“The drug manufacturer historically referred to HPP associated with Injectafer as asymptomatic but that is not true. A number of patients that have developed HPP after taking the drug have catastrophic problems,” says attorney Brenda Fulmer. “Liability in this case is that the manufacturer knew Injectafer was a problem before it was marketed in the U.S., but rather than withdraw it from the market, they kept tweaking the label but continued to minimize the risks in order to sell the product.”
Injectafer and the FDA
Fulmer says that Injectafer was denied twice after receiving from the FDA two non-approval letters requesting more testing and studies. It’s not unusual, however, to get denied on the first attempt and if different people are reviewing it there may be different opinions.
“[FDA] is like a blind traffic cop oblivious to what is happening, like an honor system where some agents put safety first while others will let the drug company continue to amend the label rather than pull it from the market,” explains Fulmer.
A lot of time is spent tinkering with these labels: the drug makers need to figure out how to add a warning without a flashing light. This process—going back and forth with the FDA on the label language --can take up to 12 months. Meanwhile the doctor and patient have no idea about the risks involved.
But we are doing better—a patient can request the package insert or review it online. Historically you wouldn’t receive anything in your meds packaging except the receipt, which does not include a comprehensive drug risks and precautions. Conversely, drug makers know patients aren’t reading the 14-page insert so they started producing consumer-friendly ‘patient information sheets’ or medication guides’, supposedly to give highlights of the risks and written in a language that most patients can understand.

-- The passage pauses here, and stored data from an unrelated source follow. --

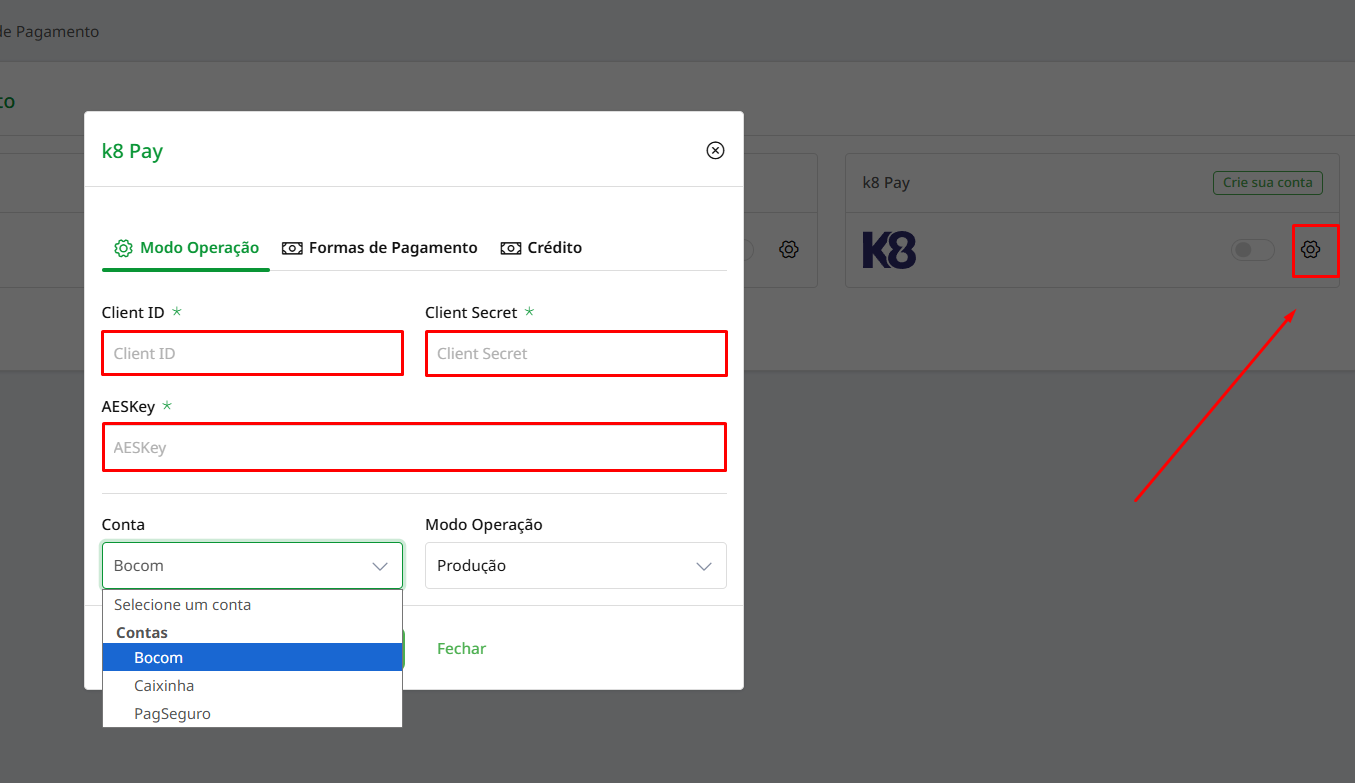The width and height of the screenshot is (1355, 783).
Task: Click the 'Crie sua conta' button
Action: click(1268, 183)
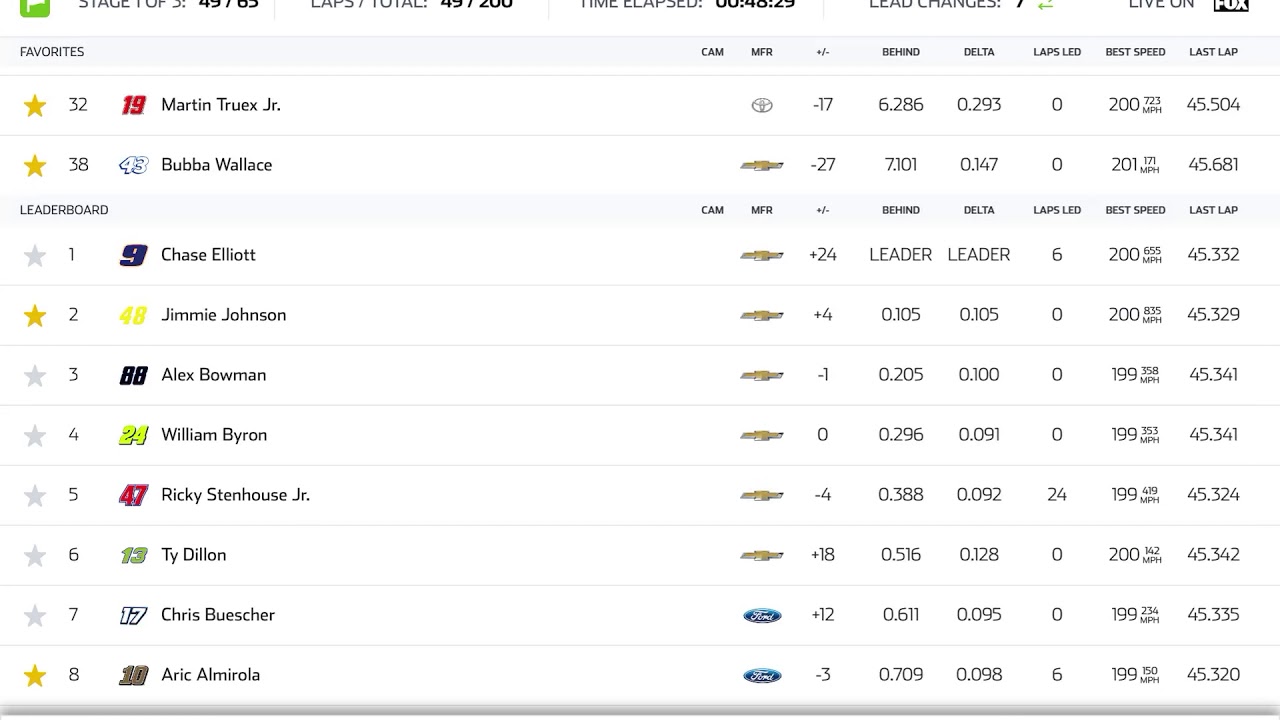Click Chase Elliott's number 9 car badge
Viewport: 1280px width, 720px height.
coord(133,255)
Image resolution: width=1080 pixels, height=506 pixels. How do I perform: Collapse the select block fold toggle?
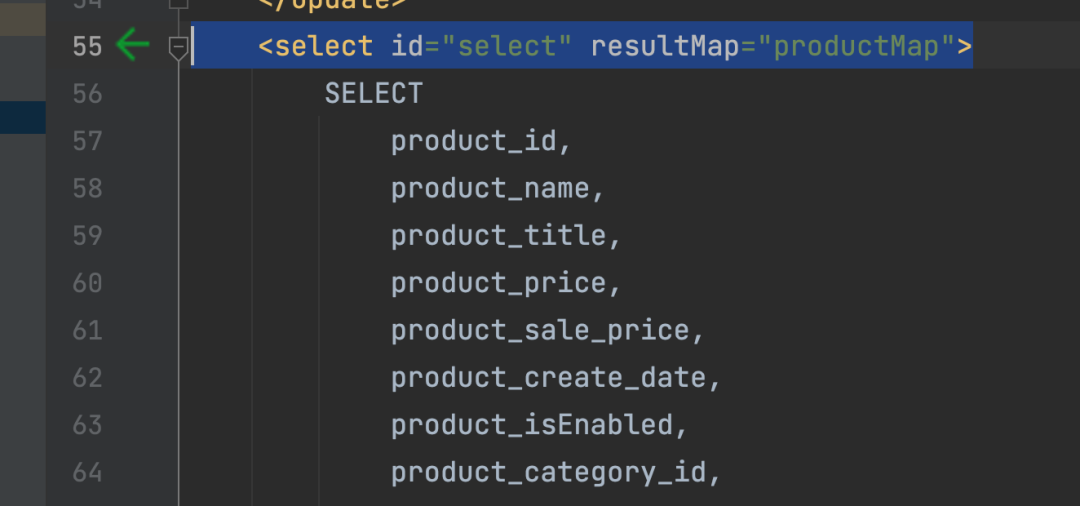pyautogui.click(x=178, y=46)
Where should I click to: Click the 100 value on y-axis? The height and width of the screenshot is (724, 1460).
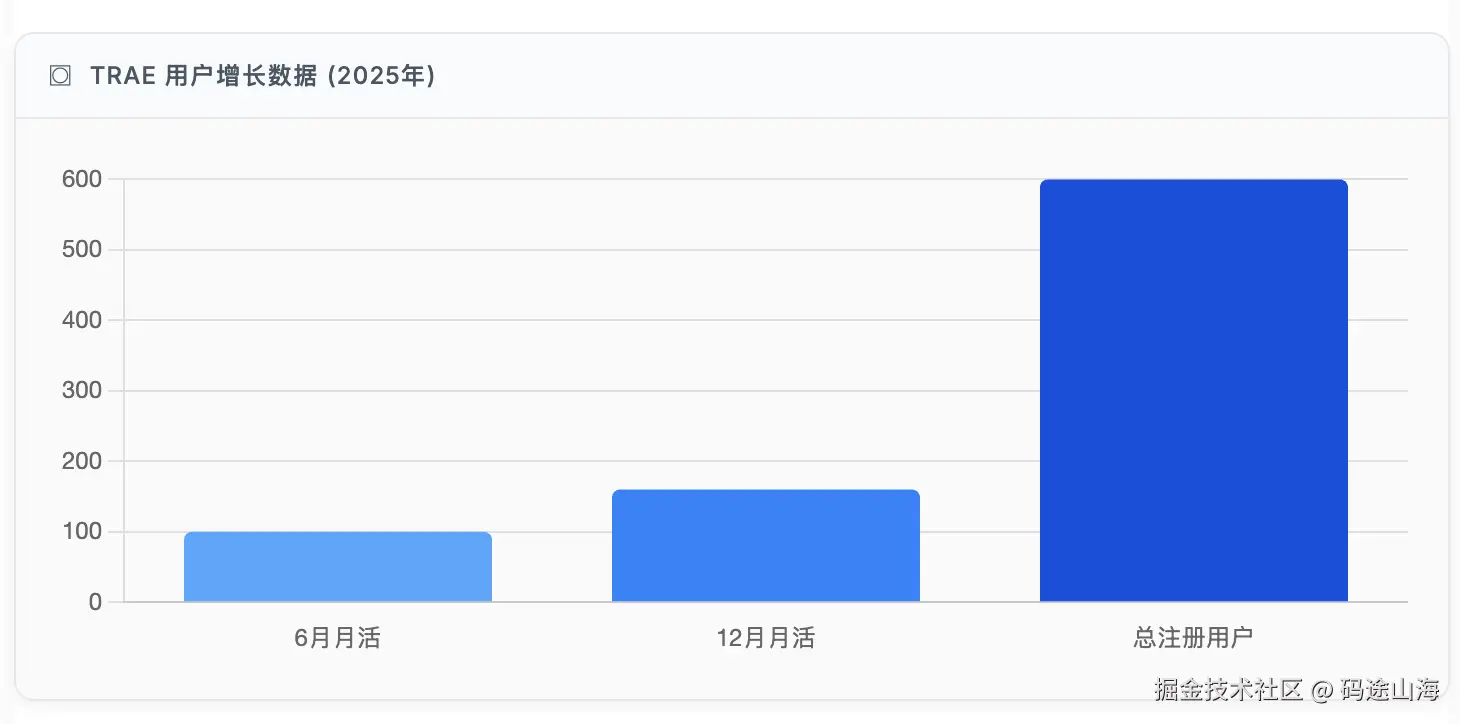(82, 532)
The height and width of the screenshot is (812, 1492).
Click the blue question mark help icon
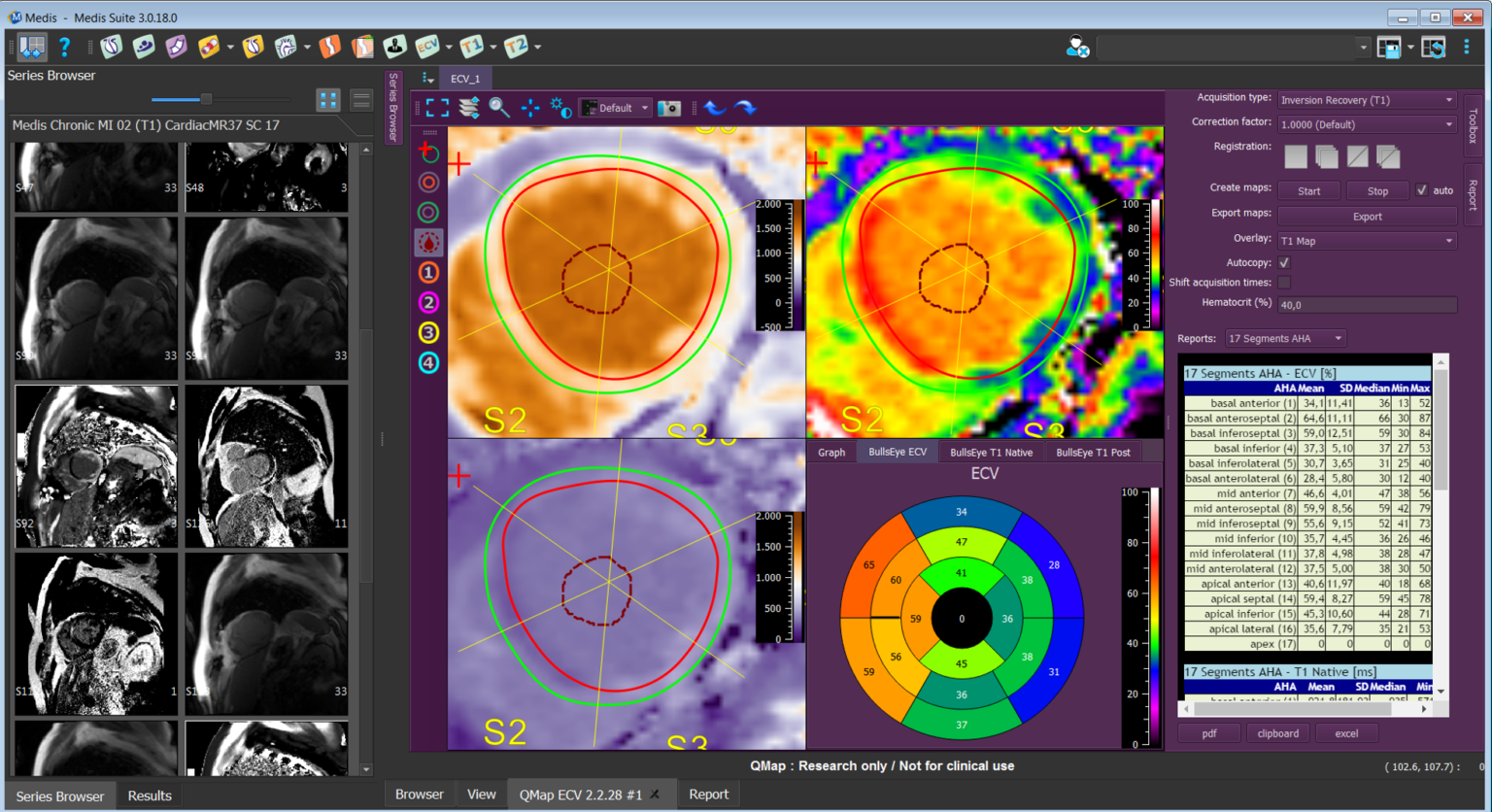coord(64,47)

“From a legal perspective regarding prescription drugs, the duty to warn goes from the manufacturer to the doctor and not necessarily directly to the patient,” says Fulmer.
Patients on Injectafer have only recently been tested for phosphate levels. Any patient on this medication is at risk for low-level phosphate, but the label doesn’t say you are at risk because you are taking this drug. From the Merck Manual:
Symptoms of hypophosphatemia occur only when the phosphate level in blood becomes very low. Muscle weakness develops, followed by stupor, coma, and death. In mild chronic hypophosphatemia, the bones can weaken, resulting in bone pain and fractures.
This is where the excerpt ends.